Se acabó. Por fin. Se acabó el mundial de Qatar. Una cita mundialista que ya era cuestionada antes de disputarse y que, por fin, ha puesto su punto final.
He seguido el mundial, sin duda, pero el porcentaje de partidos que he visto ha sido muy bajo. Primero, porque los horarios y el calendario (en invierno, en lugar de verano) han hecho que el compaginarlo no haya sido el mejor contexto. Segundo, porque el tener que parar las ligas (mi fútbol favorito) ha provocado que ya me haya generado desde el primer momento cierto rechazo.

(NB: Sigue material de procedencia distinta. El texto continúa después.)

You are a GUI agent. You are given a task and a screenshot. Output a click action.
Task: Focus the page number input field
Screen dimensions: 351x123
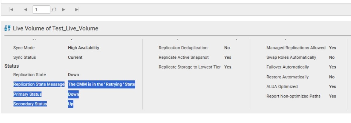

Me generaba pereza, cierto grado de impotencia. No quería seguirlo, no quería cubrirlo, no quería ni siquiera verlo. Considero que mi cobertura ha sido muy alejada de lo habitual y en mi día a día los partidos en segundo plano y los resúmenes han marcado mi interés. Quitando ciertas selecciones a las que sigo, el resto ha tenido el seguimiento justo. Hubiera sido contradictorio repeler todo lo relacionado con Qatar 2022 y haberlo seguido como el fan máximo.
Eso a nivel personal, puesto que toda la vergüenza de su organización desde el minuto 1 hizo que que el campeonato generara cierto resquemor, polémica y surrealismo que fue ganando terreno con el paso de los años.
El fraude a golpe de cheque en su elección, los cientos de fallecimientos en la construcción de sus estadios, los tan cuestionados derechos humanos (o falta de ellos) y haberse disputado en invierno.
Se acabó. A otra cosa. Dejamos de pensar en cuándo se parará todo para el mundial. Dejamos de pensar en ese mundial con tintes mafiosos. Dejamos de pensar en esa copa del mundo de marca blanca, que no atraía nada. Qatar 2022 es historia, por fin. Uno de los grandes borrones de la FIFA en su historia.